WHAT YOU ARE ASKED TO DO: An exact reproduction of the records is required. Images must be left out.

◇ ◇ ◇ ◇ ◇ ◇ ◇

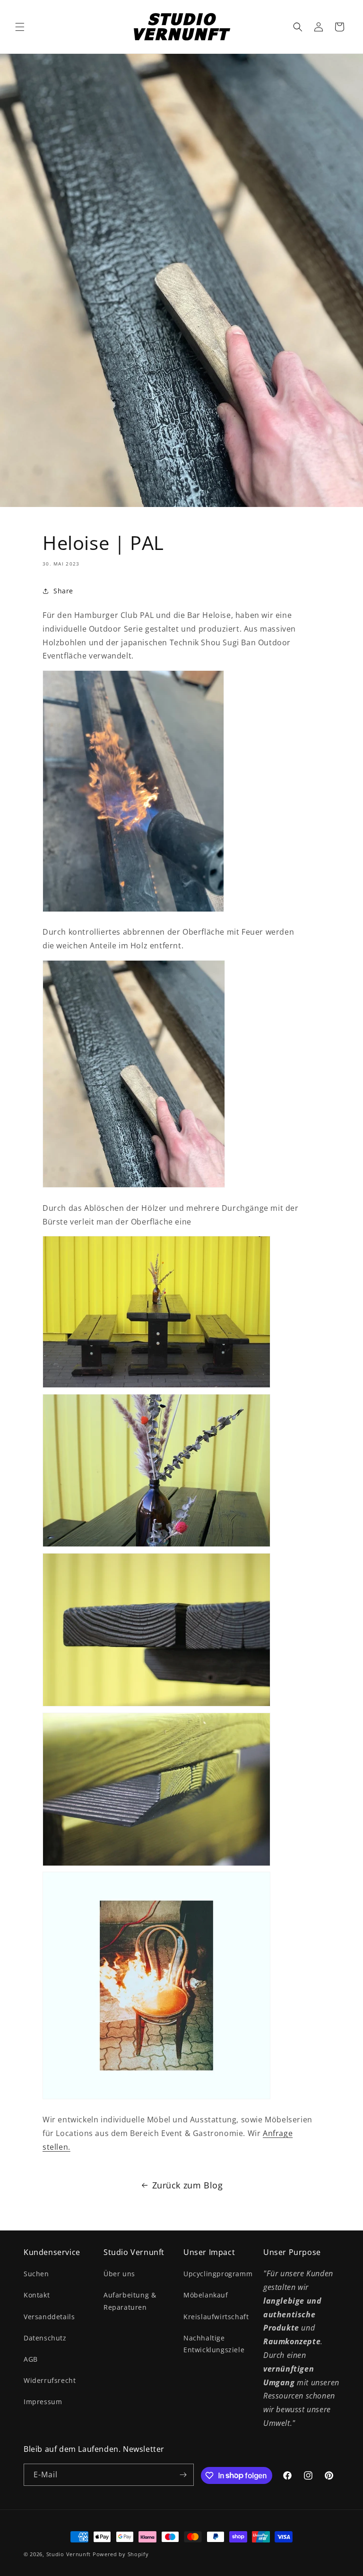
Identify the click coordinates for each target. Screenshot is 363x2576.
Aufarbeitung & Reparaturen (130, 2300)
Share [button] (63, 590)
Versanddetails (49, 2316)
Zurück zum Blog (187, 2185)
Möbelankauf (205, 2294)
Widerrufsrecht (50, 2380)
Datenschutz (45, 2337)
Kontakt (37, 2294)
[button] (19, 27)
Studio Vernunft (68, 2554)
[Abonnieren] (183, 2475)
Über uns (119, 2273)
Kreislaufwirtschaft (216, 2316)
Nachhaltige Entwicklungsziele (213, 2343)
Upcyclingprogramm (217, 2273)
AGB (31, 2359)
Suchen (36, 2273)
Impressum (43, 2401)
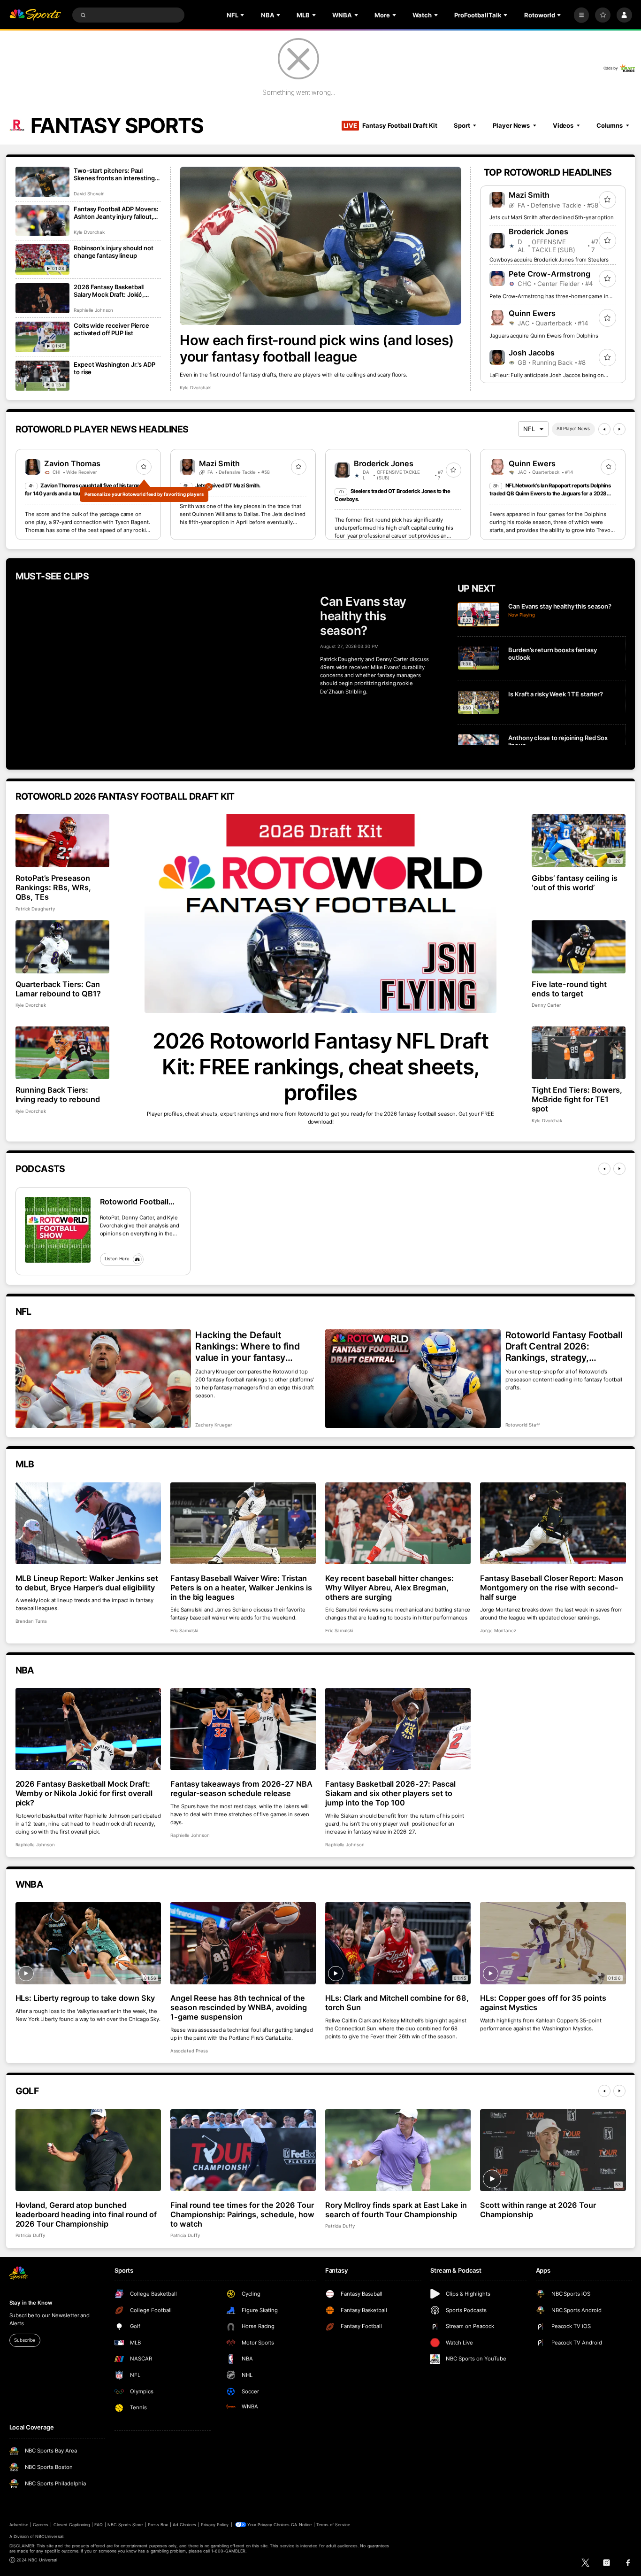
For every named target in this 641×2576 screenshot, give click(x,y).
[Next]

◇ ◇ ◇ ◇ ◇ ◇ ◇

WRITTEN SOLUTION:
Identify the click coordinates for each target. Screenshot is 363x2576.
Aufarbeitung & Reparaturen (130, 2300)
Share [button] (63, 590)
Versanddetails (49, 2316)
Zurück zum Blog (187, 2185)
Möbelankauf (205, 2294)
Widerrufsrecht (50, 2380)
Datenschutz (45, 2337)
Kontakt (37, 2294)
[button] (19, 27)
Studio Vernunft (68, 2554)
[Abonnieren] (183, 2475)
Über uns (119, 2273)
Kreislaufwirtschaft (216, 2316)
Nachhaltige Entwicklungsziele (213, 2343)
Upcyclingprogramm (217, 2273)
AGB (31, 2359)
Suchen (36, 2273)
Impressum (43, 2401)
For every named target in this 641×2576 screenshot, give click(x,y).
[Next]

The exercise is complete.